* _Extracted entries_:
= = = = = = =

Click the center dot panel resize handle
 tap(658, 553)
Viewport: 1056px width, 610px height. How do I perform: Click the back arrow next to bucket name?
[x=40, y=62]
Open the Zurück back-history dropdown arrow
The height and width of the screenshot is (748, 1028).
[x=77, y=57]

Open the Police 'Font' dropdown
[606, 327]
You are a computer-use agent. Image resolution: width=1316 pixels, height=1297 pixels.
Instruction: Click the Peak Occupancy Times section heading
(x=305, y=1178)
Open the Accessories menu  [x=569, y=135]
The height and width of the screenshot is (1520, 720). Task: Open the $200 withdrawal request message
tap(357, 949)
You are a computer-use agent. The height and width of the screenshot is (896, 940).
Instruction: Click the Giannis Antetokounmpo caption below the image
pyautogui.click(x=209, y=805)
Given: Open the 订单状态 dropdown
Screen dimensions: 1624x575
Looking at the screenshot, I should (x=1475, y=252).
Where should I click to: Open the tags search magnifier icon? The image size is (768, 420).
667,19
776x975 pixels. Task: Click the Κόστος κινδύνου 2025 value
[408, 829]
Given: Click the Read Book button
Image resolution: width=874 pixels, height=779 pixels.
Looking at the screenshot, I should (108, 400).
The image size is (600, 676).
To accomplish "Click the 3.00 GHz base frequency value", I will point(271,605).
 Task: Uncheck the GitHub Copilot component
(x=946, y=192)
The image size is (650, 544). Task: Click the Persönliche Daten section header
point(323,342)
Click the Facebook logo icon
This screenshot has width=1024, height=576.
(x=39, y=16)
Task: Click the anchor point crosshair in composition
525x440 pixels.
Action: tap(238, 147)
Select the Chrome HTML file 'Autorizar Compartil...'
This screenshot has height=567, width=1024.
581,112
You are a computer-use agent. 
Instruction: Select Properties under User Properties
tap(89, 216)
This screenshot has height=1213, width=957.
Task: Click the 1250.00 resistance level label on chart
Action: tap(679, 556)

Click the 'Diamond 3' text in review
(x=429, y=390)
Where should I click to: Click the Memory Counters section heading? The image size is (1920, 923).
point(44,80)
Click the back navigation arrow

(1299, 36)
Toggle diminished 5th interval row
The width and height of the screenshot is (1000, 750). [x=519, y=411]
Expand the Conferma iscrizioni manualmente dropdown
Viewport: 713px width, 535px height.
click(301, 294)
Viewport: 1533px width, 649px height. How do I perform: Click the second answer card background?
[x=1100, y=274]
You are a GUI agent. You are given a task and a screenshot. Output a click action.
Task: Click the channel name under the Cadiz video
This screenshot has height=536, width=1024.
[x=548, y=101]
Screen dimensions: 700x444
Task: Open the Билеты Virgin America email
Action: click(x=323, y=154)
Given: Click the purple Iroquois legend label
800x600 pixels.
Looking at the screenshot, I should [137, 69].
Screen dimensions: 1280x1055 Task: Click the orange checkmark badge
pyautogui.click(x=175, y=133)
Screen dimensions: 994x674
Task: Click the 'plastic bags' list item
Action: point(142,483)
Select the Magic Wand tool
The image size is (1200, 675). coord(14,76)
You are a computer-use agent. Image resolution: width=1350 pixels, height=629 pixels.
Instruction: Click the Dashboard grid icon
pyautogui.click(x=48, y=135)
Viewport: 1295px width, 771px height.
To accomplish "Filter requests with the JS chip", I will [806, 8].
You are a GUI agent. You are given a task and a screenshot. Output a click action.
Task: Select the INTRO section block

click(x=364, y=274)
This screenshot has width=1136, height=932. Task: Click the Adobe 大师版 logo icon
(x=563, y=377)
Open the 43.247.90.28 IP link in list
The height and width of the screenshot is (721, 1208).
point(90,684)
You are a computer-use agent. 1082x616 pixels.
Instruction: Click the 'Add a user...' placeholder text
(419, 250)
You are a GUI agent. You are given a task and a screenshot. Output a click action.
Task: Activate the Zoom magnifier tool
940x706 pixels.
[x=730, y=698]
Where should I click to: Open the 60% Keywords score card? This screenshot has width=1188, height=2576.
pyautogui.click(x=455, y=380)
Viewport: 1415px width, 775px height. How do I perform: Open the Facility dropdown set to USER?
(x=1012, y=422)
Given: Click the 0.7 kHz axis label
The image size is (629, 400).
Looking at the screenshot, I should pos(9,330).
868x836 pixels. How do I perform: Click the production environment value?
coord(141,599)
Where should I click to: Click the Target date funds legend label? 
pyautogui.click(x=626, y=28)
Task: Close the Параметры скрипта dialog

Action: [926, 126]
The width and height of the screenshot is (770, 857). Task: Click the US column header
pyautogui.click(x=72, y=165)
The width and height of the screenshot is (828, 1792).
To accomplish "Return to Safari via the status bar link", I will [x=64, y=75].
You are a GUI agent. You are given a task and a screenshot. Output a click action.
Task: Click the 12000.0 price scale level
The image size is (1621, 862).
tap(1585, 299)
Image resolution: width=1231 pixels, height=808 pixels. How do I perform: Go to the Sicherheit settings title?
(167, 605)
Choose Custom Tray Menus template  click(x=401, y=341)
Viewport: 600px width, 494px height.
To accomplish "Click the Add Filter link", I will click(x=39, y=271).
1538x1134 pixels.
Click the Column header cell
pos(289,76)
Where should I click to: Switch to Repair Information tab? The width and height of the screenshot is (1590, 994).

= = = = = = =

* _Work instruction_: For each entry above, write out an exact copy.

* _Solution to the problem_:
Click the center dot panel resize handle
 tap(658, 553)
Viewport: 1056px width, 610px height. How do I perform: Click the back arrow next to bucket name?
[x=40, y=62]
Open the Zurück back-history dropdown arrow
The height and width of the screenshot is (748, 1028).
[x=77, y=57]

Open the Police 'Font' dropdown
[606, 327]
You are a computer-use agent. Image resolution: width=1316 pixels, height=1297 pixels.
Instruction: Click the Peak Occupancy Times section heading
(x=305, y=1178)
Open the Accessories menu  [x=569, y=135]
The height and width of the screenshot is (1520, 720). Task: Open the $200 withdrawal request message
tap(357, 949)
You are a computer-use agent. The height and width of the screenshot is (896, 940).
Instruction: Click the Giannis Antetokounmpo caption below the image
pyautogui.click(x=209, y=805)
Given: Open the 订单状态 dropdown
Screen dimensions: 1624x575
Looking at the screenshot, I should (x=1475, y=252).
Where should I click to: Open the tags search magnifier icon? The image size is (768, 420).
667,19
776x975 pixels. Task: Click the Κόστος κινδύνου 2025 value
[408, 829]
Given: Click the Read Book button
Image resolution: width=874 pixels, height=779 pixels.
Looking at the screenshot, I should (108, 400).
The image size is (600, 676).
To accomplish "Click the 3.00 GHz base frequency value", I will point(271,605).
 Task: Uncheck the GitHub Copilot component
(x=946, y=192)
The image size is (650, 544). Task: Click the Persönliche Daten section header
point(323,342)
Click the Facebook logo icon
This screenshot has width=1024, height=576.
(x=39, y=16)
Task: Click the anchor point crosshair in composition
525x440 pixels.
Action: tap(238, 147)
Select the Chrome HTML file 'Autorizar Compartil...'
This screenshot has height=567, width=1024.
581,112
You are a computer-use agent. 
Instruction: Select Properties under User Properties
tap(89, 216)
This screenshot has height=1213, width=957.
Task: Click the 1250.00 resistance level label on chart
Action: tap(679, 556)

Click the 'Diamond 3' text in review
(x=429, y=390)
Where should I click to: Click the Memory Counters section heading? The image size is (1920, 923).
point(44,80)
Click the back navigation arrow

(1299, 36)
Toggle diminished 5th interval row
The width and height of the screenshot is (1000, 750). [x=519, y=411]
Expand the Conferma iscrizioni manualmente dropdown
Viewport: 713px width, 535px height.
click(301, 294)
Viewport: 1533px width, 649px height. How do I perform: Click the second answer card background?
[x=1100, y=274]
You are a GUI agent. You are given a task and a screenshot. Output a click action.
Task: Click the channel name under the Cadiz video
This screenshot has height=536, width=1024.
[x=548, y=101]
Screen dimensions: 700x444
Task: Open the Билеты Virgin America email
Action: click(x=323, y=154)
Given: Click the purple Iroquois legend label
800x600 pixels.
Looking at the screenshot, I should [137, 69].
Screen dimensions: 1280x1055 Task: Click the orange checkmark badge
pyautogui.click(x=175, y=133)
Screen dimensions: 994x674
Task: Click the 'plastic bags' list item
Action: point(142,483)
Select the Magic Wand tool
The image size is (1200, 675). coord(14,76)
You are a computer-use agent. Image resolution: width=1350 pixels, height=629 pixels.
Instruction: Click the Dashboard grid icon
pyautogui.click(x=48, y=135)
Viewport: 1295px width, 771px height.
To accomplish "Filter requests with the JS chip", I will [806, 8].
You are a GUI agent. You are given a task and a screenshot. Output a click action.
Task: Select the INTRO section block

click(x=364, y=274)
This screenshot has width=1136, height=932. Task: Click the Adobe 大师版 logo icon
(x=563, y=377)
Open the 43.247.90.28 IP link in list
The height and width of the screenshot is (721, 1208).
point(90,684)
You are a computer-use agent. 1082x616 pixels.
Instruction: Click the 'Add a user...' placeholder text
(419, 250)
You are a GUI agent. You are given a task and a screenshot. Output a click action.
Task: Activate the Zoom magnifier tool
940x706 pixels.
[x=730, y=698]
Where should I click to: Open the 60% Keywords score card? This screenshot has width=1188, height=2576.
pyautogui.click(x=455, y=380)
Viewport: 1415px width, 775px height. How do I perform: Open the Facility dropdown set to USER?
(x=1012, y=422)
Given: Click the 0.7 kHz axis label
The image size is (629, 400).
Looking at the screenshot, I should pos(9,330).
868x836 pixels. How do I perform: Click the production environment value?
coord(141,599)
Where should I click to: Click the Target date funds legend label? 
pyautogui.click(x=626, y=28)
Task: Close the Параметры скрипта dialog

Action: [926, 126]
The width and height of the screenshot is (770, 857). Task: Click the US column header
pyautogui.click(x=72, y=165)
The width and height of the screenshot is (828, 1792).
To accomplish "Return to Safari via the status bar link", I will [x=64, y=75].
You are a GUI agent. You are given a task and a screenshot. Output a click action.
Task: Click the 12000.0 price scale level
The image size is (1621, 862).
tap(1585, 299)
Image resolution: width=1231 pixels, height=808 pixels. How do I perform: Go to the Sicherheit settings title?
(167, 605)
Choose Custom Tray Menus template  click(x=401, y=341)
Viewport: 600px width, 494px height.
To accomplish "Click the Add Filter link", I will click(x=39, y=271).
1538x1134 pixels.
Click the Column header cell
pos(289,76)
Where should I click to: Switch to Repair Information tab? The width and height of the screenshot is (1590, 994).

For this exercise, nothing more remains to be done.